A cooperativa de camponeses que explora o perímetro irrigado da Matala, na província da Huíla, clama pelo apoio do Governo, para alavancar a actividade agrária e aumentar os níveis de produção. Segundo o Presidente da Associação de Agricultores do Perímetro irrigado do Município da Matala, o perímetro irrigado reúne condições para reduzir a importação de produtos do campo, como a cebola, a bata-rena e o alho. Victor Fernandes explicou que para que tal intenção seja efectivada, é necessário que o Governo preste o devido apoio aos homens do campo, com a criação de políticas direccionadas ao sector, como é o caso da retoma efectiva do Crédito de Campanha Agrícola.

“Nós temos condições para produzir tudo o que o país precisa em termos de produtos do campo, é só o Governo dizer-nos quantas toneladas de bata-rena, de cebola, alho ou milho são necessárias para assegurar a cadeia alimentar do país, nós produzimos. Mas, para o efeito, ele tem de apoiar a nossa actividade com a concessão de créditos para o sector agrícola”, disse.

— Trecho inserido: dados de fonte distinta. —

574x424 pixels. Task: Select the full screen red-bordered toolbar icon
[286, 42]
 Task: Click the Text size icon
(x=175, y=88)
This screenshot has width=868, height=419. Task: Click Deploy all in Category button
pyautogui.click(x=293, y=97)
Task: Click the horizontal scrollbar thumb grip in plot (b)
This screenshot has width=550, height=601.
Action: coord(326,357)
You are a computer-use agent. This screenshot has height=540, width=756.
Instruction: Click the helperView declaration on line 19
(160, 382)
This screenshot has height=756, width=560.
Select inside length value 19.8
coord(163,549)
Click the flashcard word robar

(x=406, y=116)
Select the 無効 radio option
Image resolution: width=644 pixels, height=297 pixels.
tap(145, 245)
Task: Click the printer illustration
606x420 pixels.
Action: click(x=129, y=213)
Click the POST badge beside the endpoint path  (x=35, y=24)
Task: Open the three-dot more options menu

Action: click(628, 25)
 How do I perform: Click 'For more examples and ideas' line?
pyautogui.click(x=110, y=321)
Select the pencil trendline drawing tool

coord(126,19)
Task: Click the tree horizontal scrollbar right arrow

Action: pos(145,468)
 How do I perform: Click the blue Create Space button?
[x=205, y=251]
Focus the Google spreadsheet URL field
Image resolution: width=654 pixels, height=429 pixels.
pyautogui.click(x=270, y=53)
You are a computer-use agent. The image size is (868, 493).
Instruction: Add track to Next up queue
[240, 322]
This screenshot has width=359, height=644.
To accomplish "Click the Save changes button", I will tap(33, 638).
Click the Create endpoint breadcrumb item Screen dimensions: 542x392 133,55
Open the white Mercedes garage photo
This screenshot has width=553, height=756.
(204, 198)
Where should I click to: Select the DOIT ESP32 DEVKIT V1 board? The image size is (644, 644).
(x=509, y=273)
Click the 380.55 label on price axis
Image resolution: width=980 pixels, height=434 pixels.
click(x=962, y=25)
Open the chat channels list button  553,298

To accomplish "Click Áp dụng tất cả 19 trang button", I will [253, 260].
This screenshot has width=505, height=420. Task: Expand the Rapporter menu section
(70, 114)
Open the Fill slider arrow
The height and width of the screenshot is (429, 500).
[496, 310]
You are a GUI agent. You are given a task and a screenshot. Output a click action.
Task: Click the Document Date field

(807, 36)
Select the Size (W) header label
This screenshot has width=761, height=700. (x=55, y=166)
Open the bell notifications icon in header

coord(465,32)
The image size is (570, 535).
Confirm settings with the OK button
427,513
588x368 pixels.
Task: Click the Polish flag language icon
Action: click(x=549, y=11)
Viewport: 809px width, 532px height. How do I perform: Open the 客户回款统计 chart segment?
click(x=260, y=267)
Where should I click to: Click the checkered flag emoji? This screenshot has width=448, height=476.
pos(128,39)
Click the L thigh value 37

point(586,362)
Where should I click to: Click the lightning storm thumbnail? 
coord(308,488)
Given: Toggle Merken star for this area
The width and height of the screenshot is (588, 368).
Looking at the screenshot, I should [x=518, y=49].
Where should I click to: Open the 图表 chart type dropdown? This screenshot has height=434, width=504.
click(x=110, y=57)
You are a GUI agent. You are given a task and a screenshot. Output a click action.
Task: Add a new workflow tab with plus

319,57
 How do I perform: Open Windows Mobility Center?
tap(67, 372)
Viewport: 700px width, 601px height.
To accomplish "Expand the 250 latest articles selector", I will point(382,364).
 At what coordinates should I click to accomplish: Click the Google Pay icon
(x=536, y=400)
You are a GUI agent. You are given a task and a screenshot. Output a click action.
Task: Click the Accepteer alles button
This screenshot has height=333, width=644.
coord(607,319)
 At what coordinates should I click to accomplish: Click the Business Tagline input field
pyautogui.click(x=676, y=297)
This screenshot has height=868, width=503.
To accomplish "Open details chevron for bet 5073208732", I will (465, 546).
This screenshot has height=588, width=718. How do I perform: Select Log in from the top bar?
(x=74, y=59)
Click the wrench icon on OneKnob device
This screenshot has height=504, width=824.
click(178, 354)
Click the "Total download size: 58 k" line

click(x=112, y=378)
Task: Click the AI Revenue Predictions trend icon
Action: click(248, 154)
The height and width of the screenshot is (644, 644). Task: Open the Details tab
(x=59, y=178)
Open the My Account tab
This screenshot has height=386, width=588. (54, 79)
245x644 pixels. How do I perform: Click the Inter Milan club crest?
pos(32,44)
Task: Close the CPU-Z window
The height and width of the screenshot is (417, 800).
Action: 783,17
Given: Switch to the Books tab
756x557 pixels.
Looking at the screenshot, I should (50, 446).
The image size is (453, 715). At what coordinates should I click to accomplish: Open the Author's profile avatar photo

Com 600 agricultores controlados, organizados em sete cooperativas, os homens do campo enfrentam vários problemas no desenvolvimento da sua actividade, constrangimentos esses que vão desde à falta de material agrícola à falta de insumos. Segundo o Presidente da Cooperativa, à falta de material agrícola associa-se ainda o elevado preço do material gastável para a sua actividade ao longo do perímetro.

“Temos vindo a defender a subvenção de combustíveis para a nossa actividade e, por outro lado, quando estamos no processo de preparação das terras e na fase da sementeira, temos tido dificuldades na aquisição de sementes e de fertilizantes, gostaríamos que o Governo interviesses nesse sentido”, defendeu. Por seu turno, Daniel Chiwale, camponês associado, detentor de dez hectares, defende a necessidade de apoio do Executivo para aquisição de transporte do escoamento da produção. “Queremos apoio do Governo, pelo menos para a aquisição de meios de transporte que possam servir para o escoamento dos nossos produtos”, adiantou. José Manuel Caldeiras, proprietário de 20 hectares no perímetro irrigado da Matala, que advoga a necessidade de se criar um banco de sementes, que possa evitar a deslocação à Namíbia e África do Sul.

“Não podemos sempre estar a deslocar-nos para a vizinha República da Namíbia ou da África do Sul, é preciso que o Governo crie no nosso município um banco de semente, nós também podemos exportar”, assegurou. A falta de câmaras de frio para a conservação de sementes é apontada pelos camponeses associados, como sendo uma das dificuldades, com principal realce para os citrinos e cereais. Assim, a produção de sementes ao nível local pode reduzir a importação do produto. Para a solução destes e outros problemas, a cooperativa de camponeses do Perímetro Irrigado da Matala está a ensaiar um programa de produção de sementes ao nível local, com vista a deduzir a sua importação. A título de experiência, Victor Fernandes revelou que já existe um protocolo de cooperação entre a organização que dirige e a empresa FERTISEM, no sentido de trabalhar na melhoria das sementes de milho. “Nós estamos a fazer contactos com a FERTISEM para que, a partir do próximo ano, possamos ter sementes de produção nacional de milho, no sentido de que muitas regiões do país deixem de ter problemas neste sentido. Demos 15 toneladas de milho a essa empresa”, explicou.

Defendida dissolução da SODMAT

Por outro lado, os camponeses defendem a dissolução da Sociedade de Desenvolvimento da Matala, empresa vocacionada para a gestão do perímetro irrigado do município. No entender do Presidente da Cooperativa dos Camponeses da Matala, esta empresa pública não tem sabido desenvolver de forma satisfatória as suas tarefas. Victor Fernandes disse que a empresa há muito que deixou de desempenhar a sua função de gestora do Perímetro Irrigado da Matala, pelo que defende a sua dissolução. “É sabido que a SODMAT, neste momento, está inoperante, não tem recursos, o Estado já não aloca valores e agora só estão a criar dívidas com os trabalhadores. No nosso ver, e como acontece em vários países, os perímetros são da tutela dos agricultores, são criadas as cooperativas e são elas que gerem um perímetro como este, nós não vemos motivos de termos a SODMAT. Estamos preparados para gerir isso”, assegurou.